YAML Essentials

YAML Essentials

This post is an essentials guide about YAML for developers. The YAML syntax is defined with examples on how to use the syntax optimally. Finally, the guide contains links to important YAML websites.

Originally YAML was an acronym for Yet Another Markup Language since its original purpose was to be a document markup language. The three authors, Clark Evans, Ingy döt Net and Oren Ben-Kiki came together in 2001 realising the projects they worked on have a lot in common. They combined their work into a single project known as YAML, a data serialization language.

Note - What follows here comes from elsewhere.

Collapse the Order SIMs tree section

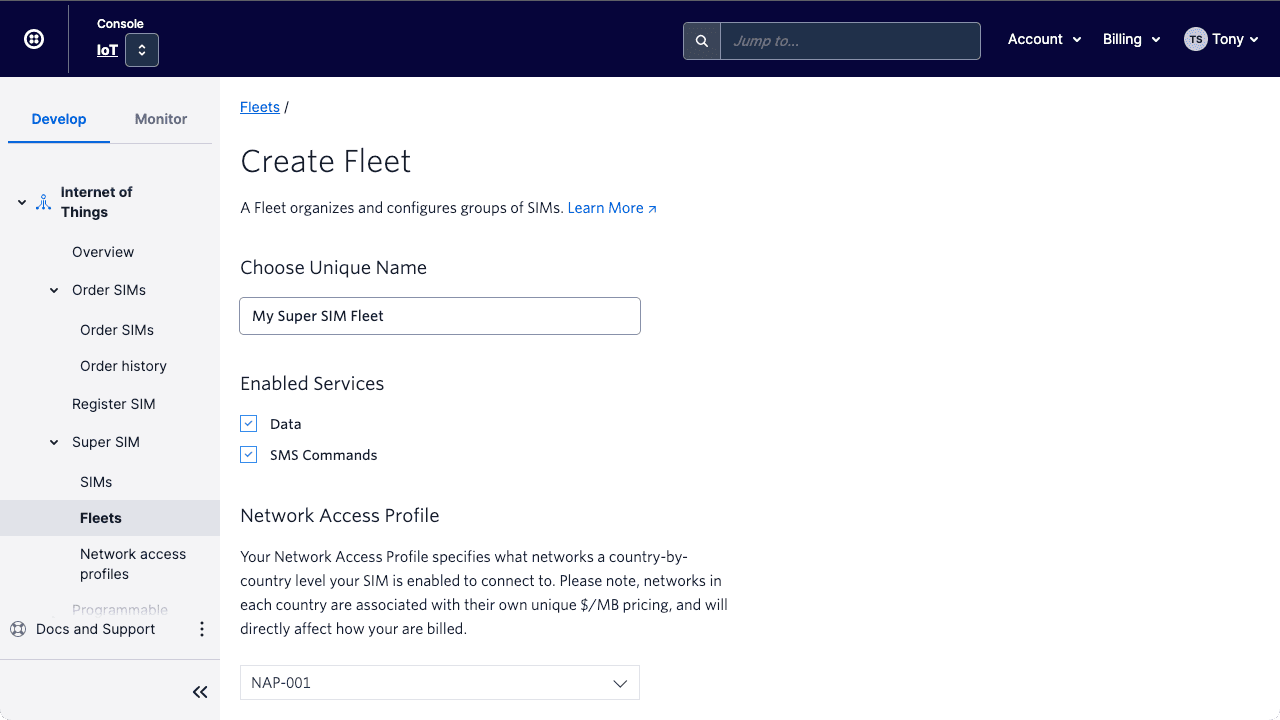54,291
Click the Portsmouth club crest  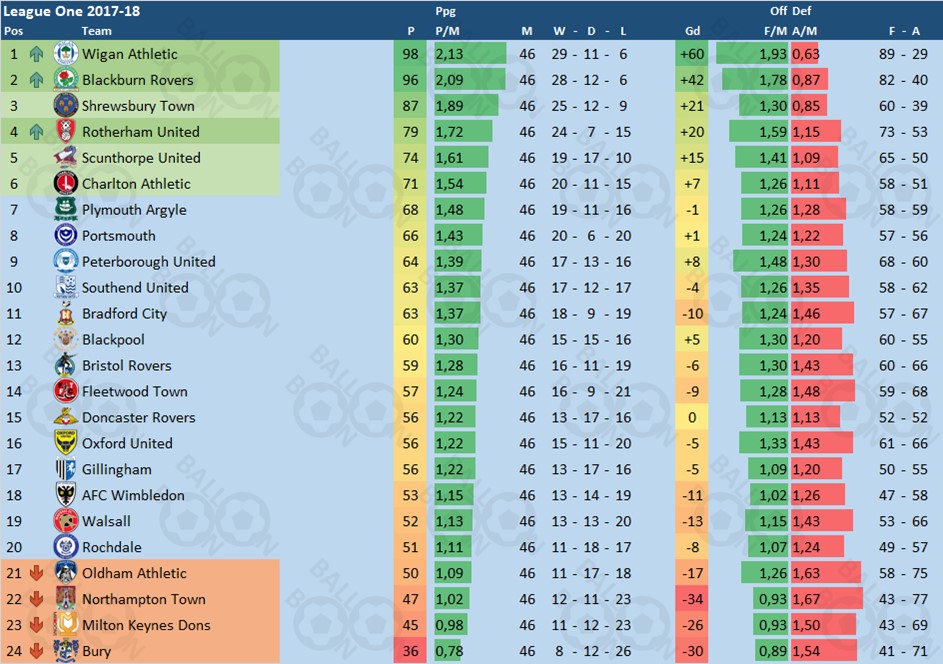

They renamed YAML to YAML Ain't Markup Language which is also a recursive acronym.

YAML is commonly used for configuration files and in applications where data is being stored or transmitted. YAML has very simplistic data types (scalars, lists, arrays..) and data structures (indentation, dashes, colons ..). The extension of a yaml file can either be yml or yaml.

YAML Syntax

Basic Syntax

The YAML syntax uses indentation for a structure (2 spaces, not tabs), dashes for lists and colons for key-value pairs. No duplicate keys are allowed on the same level.

Sequences are lists:

- Item 1
- Item 2

Mappings are key-value pairs:

key1: value1
key2: value2

A sequence of mappings:

- key1: value1
  key2: value2

A mapping of mappings:

overallkey:
  key1: value1
  key2: value2

Block Style employs indentation rather than indicators to denote structure. This results in a more human-readable (though less compact) notation, but is also less compact.

student: "Joe Soap"
university: 
  city: Pretoria
  country: South-Africa
  name: Tukkies
courses: 
  - "Computer Science"
  - Mathematics
  - Physics

Flow Style can be thought of as the natural extension of JSON to cover folding long content lines for readability, tagging nodes to control the construction of native data structures, and using anchors and aliases to reuse constructed object instances.

student: "Joe Soap"
university: { name: Tukkies, city: Pretoria, country: South-Africa}
courses: [Computer Science, Mathematics, Physics]

Comments

An explicit comment is marked by a “#” indicator. Comments must be separated from other tokens by white space characters. Comments are a presentation detail and must not be used to convey content information.

# This is a comment
students: # This is an inline comment
  - Mark McGwire
  - Sammy Sosa
teachers:
  # This is an inline comment
  - Sammy Sosa
  - Ken Griffey

Scalars

YAML provides three flow scalar styles: double-quoted, single-quoted and plain (unquoted). The double-quoted style is specified by surrounding " indicators. This is the only style capable of expressing arbitrary strings, by using \ escape sequences. The single-quoted style is specified by surrounding ' indicators. Therefore, within a single-quoted scalar, such characters need to be repeated. The plain (unquoted) style has no identifying indicators and provides no form of escaping.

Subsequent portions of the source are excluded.